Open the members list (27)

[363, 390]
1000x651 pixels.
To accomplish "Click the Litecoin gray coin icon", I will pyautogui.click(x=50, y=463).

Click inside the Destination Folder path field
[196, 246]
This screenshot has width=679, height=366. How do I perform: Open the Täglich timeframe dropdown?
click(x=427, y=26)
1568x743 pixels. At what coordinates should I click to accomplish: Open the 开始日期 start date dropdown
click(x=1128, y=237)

::::::::

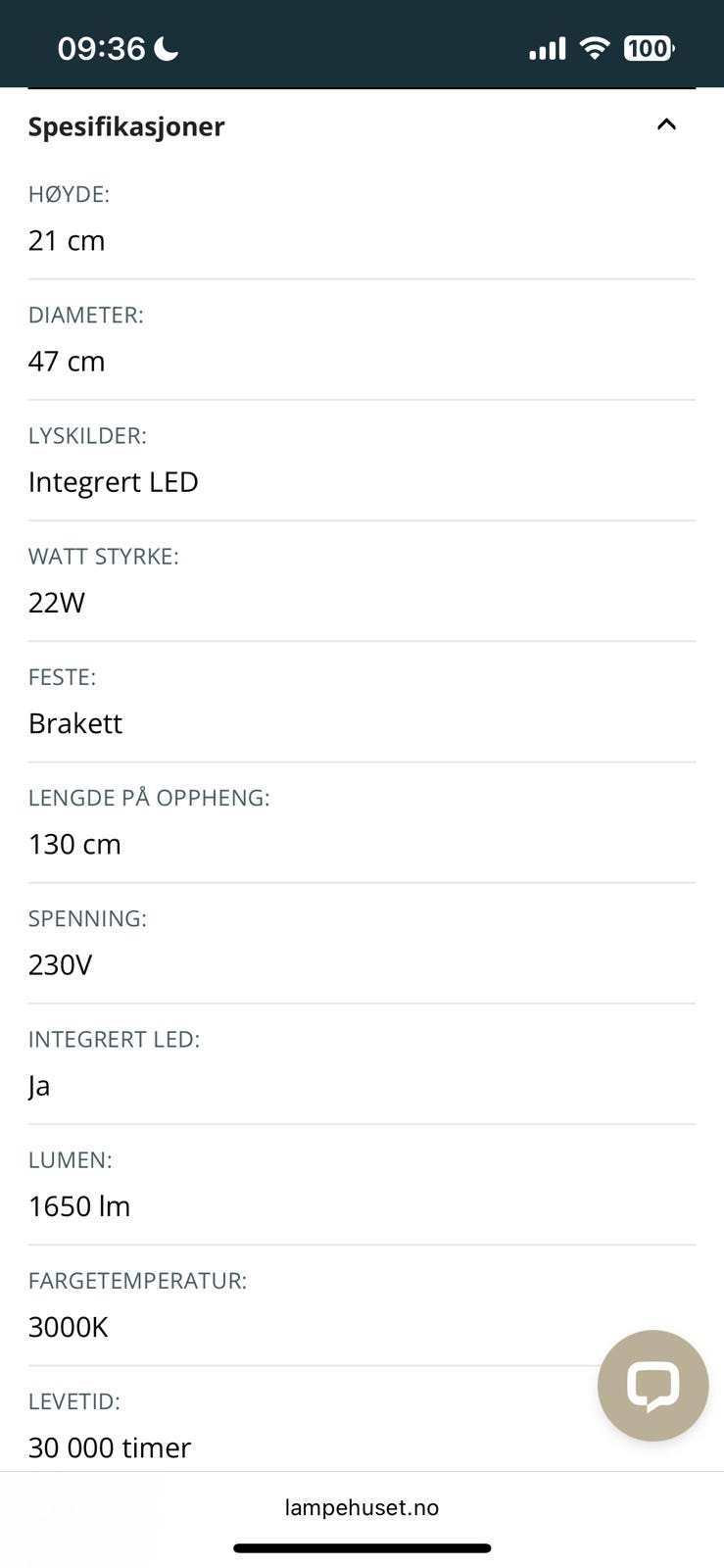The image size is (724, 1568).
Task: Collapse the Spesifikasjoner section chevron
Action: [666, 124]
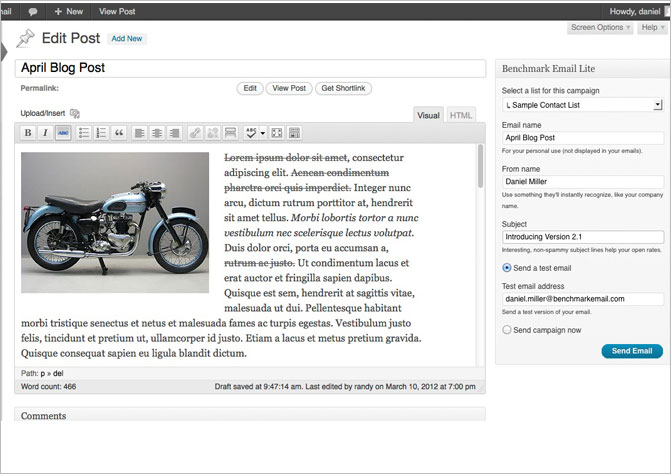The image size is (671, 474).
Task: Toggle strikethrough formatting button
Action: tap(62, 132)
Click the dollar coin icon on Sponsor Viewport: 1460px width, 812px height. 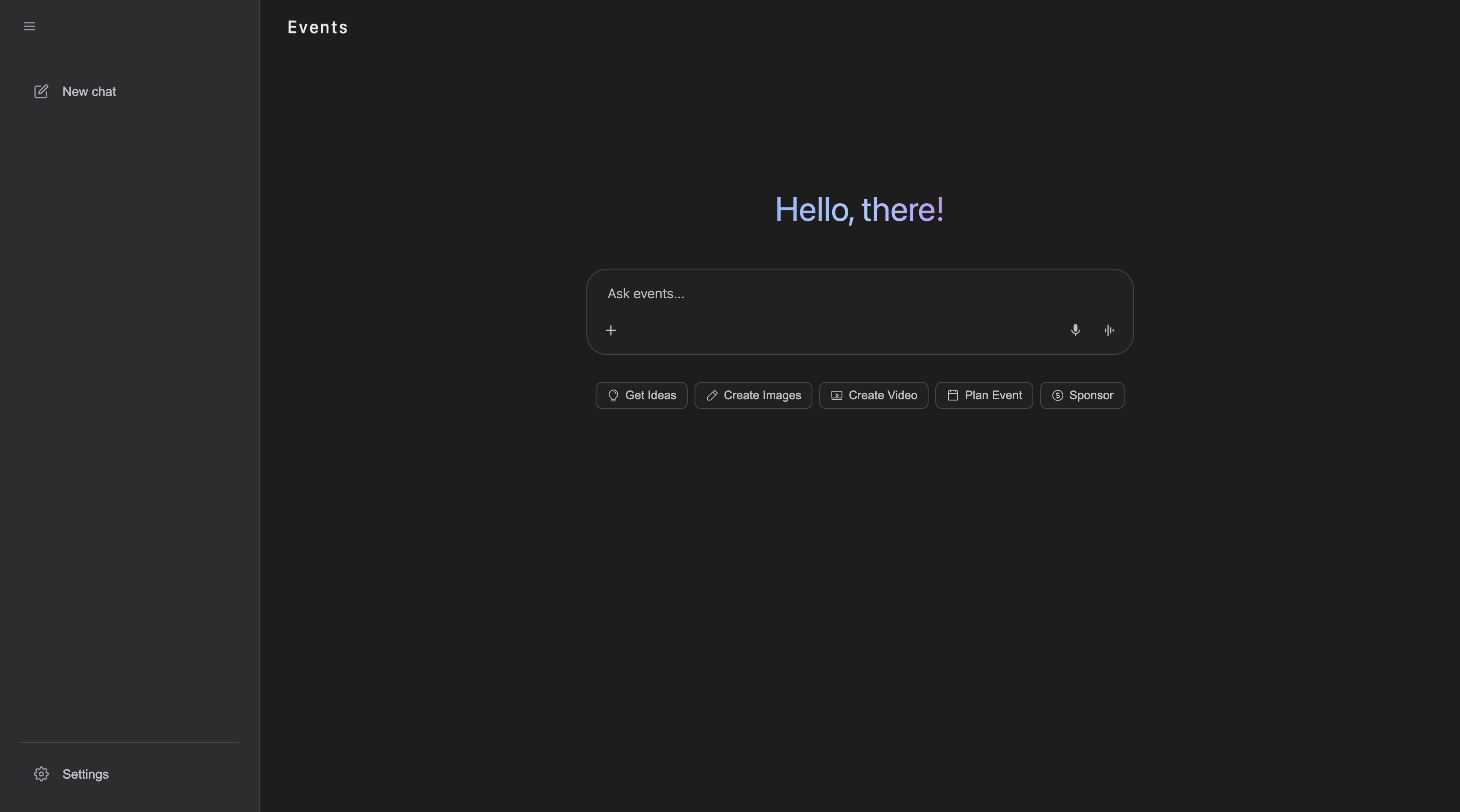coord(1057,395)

::::::::

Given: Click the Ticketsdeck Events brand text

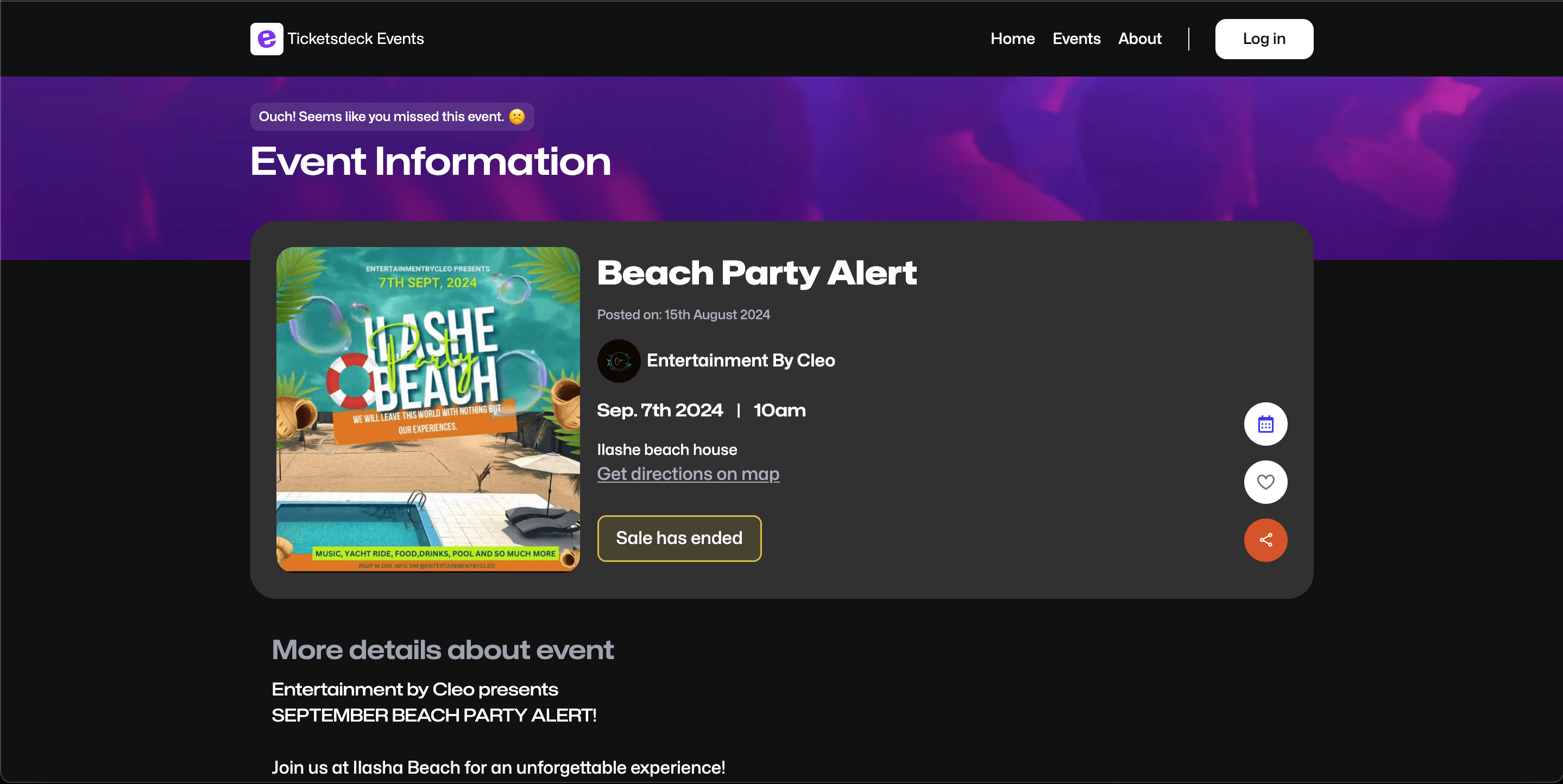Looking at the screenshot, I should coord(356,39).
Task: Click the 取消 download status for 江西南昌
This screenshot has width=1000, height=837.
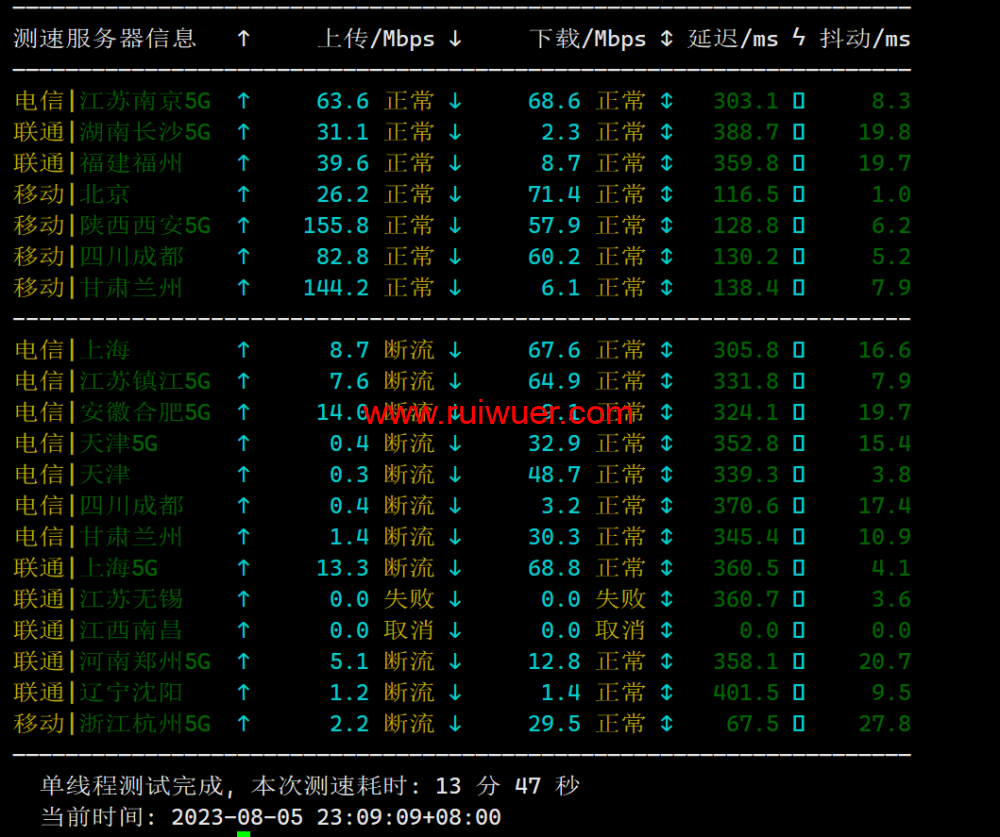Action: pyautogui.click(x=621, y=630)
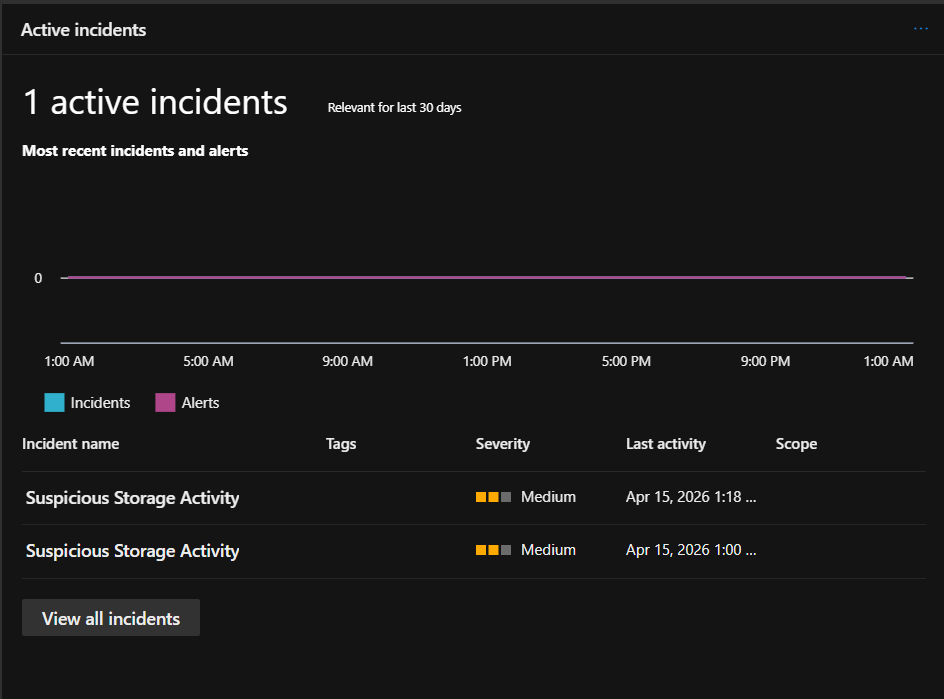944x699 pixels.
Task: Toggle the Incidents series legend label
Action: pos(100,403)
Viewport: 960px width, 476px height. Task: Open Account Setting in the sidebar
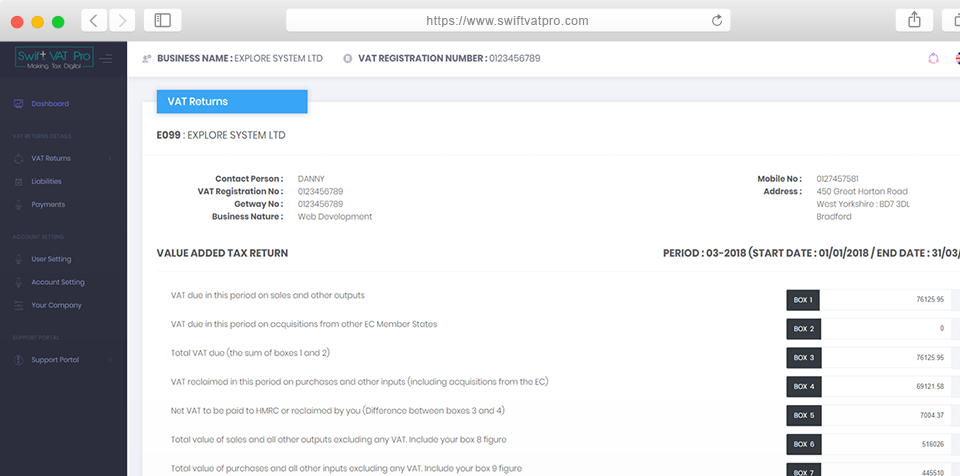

::::::::

Retype the rows starting at the line that contains "This screenshot has width=679, height=366." and ending at the line that contains "click(x=1128, y=237)", character for character.

This screenshot has width=679, height=366. How do I perform: Open the Täglich timeframe dropdown?
click(x=427, y=26)
1568x743 pixels. At what coordinates should I click to accomplish: Open the 开始日期 start date dropdown
click(x=1128, y=237)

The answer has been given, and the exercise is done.